Snillo was one of the original DPS players signed to the Philadelphia Fusion in 2017, but he didn’t make his debut until about halfway through the Inaugural Season.

With the start of the 2019 season, the Swedish Tracer star was given a two-way contract between Philadelphia and their Contender’s team Fusion University (now known as T1) where he spent most of his time playing in 2019.

Snillo was a critical part of the Fusion’s DPS in Season One.

Exactly why the Fusion sent snillo down to Contenders before ultimately releasing him in December 2019 was unknown, until his former Fusion teammate Elijah ‘Elk’ Gallagher retold the story of what happened to him during the offseason.
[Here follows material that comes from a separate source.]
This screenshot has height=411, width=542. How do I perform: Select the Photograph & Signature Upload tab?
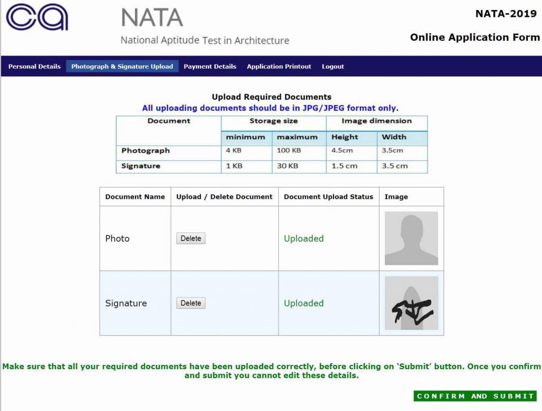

Elk told the other participants and viewers of Contenders caster Connor ‘Avast’ Prince’s stream that snillo had supposedly gone MIA for several months living in a cabin in the woods collecting mushrooms.

“For Season 2 of the Overwatch League, when I got to the team house I asked where snillo was because he wasn’t there,” Elk told Avast.

“I was told they couldn’t contact him for four months during the offseason, and when he finally shows up he said he was living in the forest in Sweden with his grandmother foresting in the woods for mushrooms.”

Now we don’t know for sure if snillo’s four-month woodland adventure cost him a starting spot on the Fusion, but it would be pretty tough to keep up to shape on your Overwatch skills living in a cabin in the woods and apparently no contact with the outside world.

As to where snillo is now after being released by the Fusion, Elk said he had no idea but suggested he could be back in the forest.

“So you’re telling me that in between him being an esports player he goes and performs a Germanic fairy tale in the forest,” Avast said, amazed at what he was hearing from Elk.

Snillo apparently told a member of the Fusion staff he was going to go to the woods as well in 2018, but whether or not they took him seriously at the time is unknown.

The Overwatch League has become infamous for it’s high rate of player burnout and retirements, but a player choosing to go live in the woods cut off from the outside world during the offseason is definitely a new one.